■ **Task instructions**: Copy all the lines below, requests included, and offset every coordinate value in the answers by +101.

■ **Data in this exercise**:

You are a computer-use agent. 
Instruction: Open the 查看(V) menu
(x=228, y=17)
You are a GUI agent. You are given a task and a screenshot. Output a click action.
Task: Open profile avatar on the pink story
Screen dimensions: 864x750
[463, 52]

■ **Result of the exercise**:
You are a computer-use agent. 
Instruction: Open the 查看(V) menu
(x=329, y=118)
You are a GUI agent. You are given a task and a screenshot. Output a click action.
Task: Open profile avatar on the pink story
Screen dimensions: 864x750
[564, 153]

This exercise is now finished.